Country Lips: Porch Music for the Beer Olympics
J. Clifford Photography
Country Lips are a country-streaked Seattle nine-piece family-like band. They didn’t really mean to be a band, but they’ve been together for nearly two years now. They’re composed of a combination of bands—the Raggedy Anns and Doctor Doctor. They’re more just friends who wanted to play country music, who were getting shitty on a Friday night and decided to form Country Lips. Their songs sit well, stitched and lilted with happily tinkered keys and dusky bourboned acoustics. It’s wandering, jangled porch music, drifting steadily along like stretched-cotton cirrus clouds. Music to enjoy, not to overthink—music that touches on Hank Williams, Patsy Cline, and the Stones’ strummier numbers. It’s twangy and fitting for listening to in a field or in a truck bed full of hay.
In no particular order, Country Lips are bassist Austin Jacobsen, Jonah Byrne on fiddle/violin, Trevor Pendras and Hamilton Boyce on electric guitar, vocalist Sarah Brown, Alex Leake on acoustic guitar, Thomas Beecham on mandolin/harmonica, Kenny Aramaki on keys, and drummer Miles Burnett—and most of them sing.
Country Lips just played the Beer Olympics in Port Gamble on the Kitsap Peninsula. A muddy, stained, overnight concert/situation. Contestants competed in various events—tug-of-war, potato-sack races, among others—with full beers in hand. Then someone ate mushrooms and ran around all night with no pants or underpants on. Alex Leake spoke. His pants were on.
Talk about the Beer Olympics, please.
The Beer Olympics were great. We went with low expectations, because none of us really knew what we were getting into. It pretty much started as soon as we showed up, which was around 4:00 p.m. The people in charge divided everyone into four groups, and the games began.
What were the events? How did it relate to beer?
There were five or six events. First we did a tug-of-war, with full beers in hand. Everything is done with full beers. Next we had the putting a pool cue between your thighs and docking it with a toilet paper roll between someone else’s thighs event. Both of these events were dominated by the Country Lips’ Saturated Hearts team. Then there was some beer chugging, some popping balloons in sexual positions, and potato-sack races. Also, each team had a keg, and the team to finish its keg first got extra points.
How many people vomited?
There was vomiting, nothing to write home about, though. It was all taken in stride, very professionally, by the contestants. I definitely had to expel a decent amount of foam in order to keep the pace up.
Who was running around with no pants or underpants on? What happened there?

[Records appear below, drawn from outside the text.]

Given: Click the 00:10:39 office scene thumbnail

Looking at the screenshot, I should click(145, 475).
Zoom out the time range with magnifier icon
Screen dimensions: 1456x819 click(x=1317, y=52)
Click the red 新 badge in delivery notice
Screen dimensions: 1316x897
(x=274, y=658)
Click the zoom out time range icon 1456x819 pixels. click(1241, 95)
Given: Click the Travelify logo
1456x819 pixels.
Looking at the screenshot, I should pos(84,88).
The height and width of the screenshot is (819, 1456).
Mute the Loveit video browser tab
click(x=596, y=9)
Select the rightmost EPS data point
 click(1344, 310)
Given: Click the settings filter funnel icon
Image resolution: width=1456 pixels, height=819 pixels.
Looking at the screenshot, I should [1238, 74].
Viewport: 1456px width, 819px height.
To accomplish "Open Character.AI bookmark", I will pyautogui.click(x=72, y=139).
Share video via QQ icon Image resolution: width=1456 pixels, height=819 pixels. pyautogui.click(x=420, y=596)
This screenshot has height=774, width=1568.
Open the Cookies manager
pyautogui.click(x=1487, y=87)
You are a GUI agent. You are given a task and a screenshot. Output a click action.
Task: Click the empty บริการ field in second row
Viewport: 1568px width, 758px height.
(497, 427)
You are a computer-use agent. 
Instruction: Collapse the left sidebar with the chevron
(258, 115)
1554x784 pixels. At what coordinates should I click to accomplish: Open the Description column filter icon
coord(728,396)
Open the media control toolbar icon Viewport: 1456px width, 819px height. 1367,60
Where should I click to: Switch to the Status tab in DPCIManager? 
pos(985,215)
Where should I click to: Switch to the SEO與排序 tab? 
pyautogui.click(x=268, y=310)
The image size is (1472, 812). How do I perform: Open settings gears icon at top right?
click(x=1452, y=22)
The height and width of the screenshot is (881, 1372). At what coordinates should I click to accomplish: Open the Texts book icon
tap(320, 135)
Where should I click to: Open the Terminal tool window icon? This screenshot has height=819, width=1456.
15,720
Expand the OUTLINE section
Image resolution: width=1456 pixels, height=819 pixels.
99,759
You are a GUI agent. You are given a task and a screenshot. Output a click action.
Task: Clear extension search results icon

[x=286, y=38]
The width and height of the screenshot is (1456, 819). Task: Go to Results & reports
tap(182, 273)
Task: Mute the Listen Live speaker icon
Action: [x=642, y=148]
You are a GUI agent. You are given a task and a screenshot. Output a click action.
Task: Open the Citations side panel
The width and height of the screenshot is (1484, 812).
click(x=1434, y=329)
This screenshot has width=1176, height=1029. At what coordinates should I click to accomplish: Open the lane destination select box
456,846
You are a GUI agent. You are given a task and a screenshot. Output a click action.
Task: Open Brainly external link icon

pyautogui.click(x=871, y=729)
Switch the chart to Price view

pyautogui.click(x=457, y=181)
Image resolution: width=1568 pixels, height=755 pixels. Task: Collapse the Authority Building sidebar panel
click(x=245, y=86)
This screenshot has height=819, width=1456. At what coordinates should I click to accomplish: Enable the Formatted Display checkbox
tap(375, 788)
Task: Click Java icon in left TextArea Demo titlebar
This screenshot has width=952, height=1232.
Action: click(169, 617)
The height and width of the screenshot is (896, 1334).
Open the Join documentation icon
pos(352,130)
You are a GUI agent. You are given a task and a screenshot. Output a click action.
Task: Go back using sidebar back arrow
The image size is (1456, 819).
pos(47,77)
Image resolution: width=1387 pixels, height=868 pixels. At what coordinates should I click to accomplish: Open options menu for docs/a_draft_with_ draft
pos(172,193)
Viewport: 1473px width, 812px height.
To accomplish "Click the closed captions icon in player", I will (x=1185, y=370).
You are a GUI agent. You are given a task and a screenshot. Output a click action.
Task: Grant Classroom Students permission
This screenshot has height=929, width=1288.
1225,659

After the show, there was some fungi involved and I ended up destroying our fiddle player’s pants for reasons that are unimportant in this sphere. So I relinquished my own pants to Jonah in apology, and then I got my own underwear ripped to shreds by somebody entirely uninvolved. I spent the greater part of the night like this—roaming the forest with fellow Olympians. I ended up muddy, bloody, and naked except for a shirt. Then I slept in the back of someone’s Lexus.
Perfect. Talk more about the popping balloons in sexual positions event.
The last four or five balloons from each team always popped in a flurry of aggression that can rarely be observed outside of captivity. I took one in the ear.
Have you ever watched the Olympic synchronized springboard diving? It’s a fucking joke. That’s not a sport; that’s art. I hate sports where it’s like “The judge from Canada gives all 10s, but the judge from Finland gives a 5.5.” You know why the judge from Canada gave a 10? Because the person competing is fucking from Canada. Shocker. God, that pisses me off.
I totally feel you. Sports have got to be judged on something simple. Like a ball going through a hole or in a net.
How did the Country Lips show go at the Beer Olympics? I’m sure y’all were sharp.
The show was pretty exciting. It happened about half an hour after the Olympics ended. We played on a porch and plugged into a generator on the back of a truck, and most of the audience was also on the porch, so it was a big fun country mess like it should have been.
Who wrote your song “Betty Lou”?
Our friend Alain wrote that during his brief stint in the band as our rhythm acoustic guitarist. He wrote a few really great songs for us, then he left the band and went on a several month vow of silence. He ended up quitting music altogether and started teaching sailing lessons to kids.